Unlike you, I've actually read all of the NAs and MAs and all of the BBC books, (as well as all the TV episodes of course), and I was up to date at the time Dead Romance came out. So I was pretty steeped.
Dead Romance felt like a combination of a number of cheap tricks and a writer who wasn't sure what he was doing and was leaning on poorly-thought-out tropes. It's got solid characterization on the surface, but the deeper you look the less there is there.
"what Dead Romance manages, which is to provide an ordinary person’s reflection not on falling out of the world but on a reality-breaking apocalypse. "
I didn't think it managed this. Christine Summerfield is too much Benny, and Benny can handle reality-breaking apocalypses, for some reason. (Actually, it's her defining feature early on — she underreacts pretty badly in Love and War to the planet during out to be a giant fungus, and underreacts pretty badly to what happens in Transit, and underreacts to the events of The Pit…) The result is that it's just an incredibly blase reaction as far as I can tell.
"So here we get a world of utter alienness, defined precisely by the way it just drops into our world and callously slaughters everybody,"
Maybe I've read too much stuff about colonialism, but I've read that setup done better several times. In non-fiction.

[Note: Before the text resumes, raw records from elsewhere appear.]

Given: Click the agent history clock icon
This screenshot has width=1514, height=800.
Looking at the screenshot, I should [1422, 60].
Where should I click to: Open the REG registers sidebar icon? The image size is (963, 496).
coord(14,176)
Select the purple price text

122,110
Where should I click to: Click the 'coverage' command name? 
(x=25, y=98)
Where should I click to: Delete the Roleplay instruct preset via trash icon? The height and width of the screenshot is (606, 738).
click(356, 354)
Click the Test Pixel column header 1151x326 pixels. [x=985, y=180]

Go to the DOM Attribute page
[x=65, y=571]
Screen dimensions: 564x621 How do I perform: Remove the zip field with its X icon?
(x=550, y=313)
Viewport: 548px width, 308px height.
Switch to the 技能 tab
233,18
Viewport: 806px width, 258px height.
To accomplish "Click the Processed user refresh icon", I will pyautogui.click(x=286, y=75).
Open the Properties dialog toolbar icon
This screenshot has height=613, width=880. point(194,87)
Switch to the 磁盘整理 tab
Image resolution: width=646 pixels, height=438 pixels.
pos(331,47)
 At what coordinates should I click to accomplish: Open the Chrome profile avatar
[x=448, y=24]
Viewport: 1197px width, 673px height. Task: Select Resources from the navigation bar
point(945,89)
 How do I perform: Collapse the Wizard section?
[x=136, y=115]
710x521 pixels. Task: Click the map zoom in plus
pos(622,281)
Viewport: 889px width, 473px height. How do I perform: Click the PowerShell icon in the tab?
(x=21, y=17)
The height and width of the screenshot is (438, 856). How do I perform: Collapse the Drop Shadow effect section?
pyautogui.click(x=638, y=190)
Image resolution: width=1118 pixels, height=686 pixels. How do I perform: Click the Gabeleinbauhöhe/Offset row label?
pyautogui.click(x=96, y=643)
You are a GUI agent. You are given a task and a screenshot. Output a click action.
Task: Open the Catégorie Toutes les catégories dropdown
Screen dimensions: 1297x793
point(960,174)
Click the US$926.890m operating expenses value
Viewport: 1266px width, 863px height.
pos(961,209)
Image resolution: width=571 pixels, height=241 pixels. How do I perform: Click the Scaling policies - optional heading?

I just wasn't impressed with Dead Romance, although the prose is competent. The mystery story part might have worked well except I figured it out very early.
neroden@gmail
December 14, 2013 @ 7:43 pm
That line about the pyramids is a lot of fun. But I still don't get why people think this book is so great. But then I think only some of Phillip K Dick is really great (Ubik, Do Androids Dream of Electric Sheep, We Can Remember It For You Wholesale) — and I never could get into Michael Moorcock. So maybe there's a taste I'm missing here.
Walking to Babylon actually has related themes to Dead Romance — the experience of dealing with people who are much, much crazier, in a bad way, than you thought they were. It's underplayed, but I find it more viable.
neroden@gmail
December 14, 2013 @ 7:44 pm
"I'm tempted to just ban birth as a major plot device for a bit. There you go, television! You'll have to come up with something for women to do besides have babies!"
Only sci-fi or fantasy show I've ever seen do anything good with birth and babies was Charmed, which had the courage of its convictions and actually allowed us to go through the raising of the babies.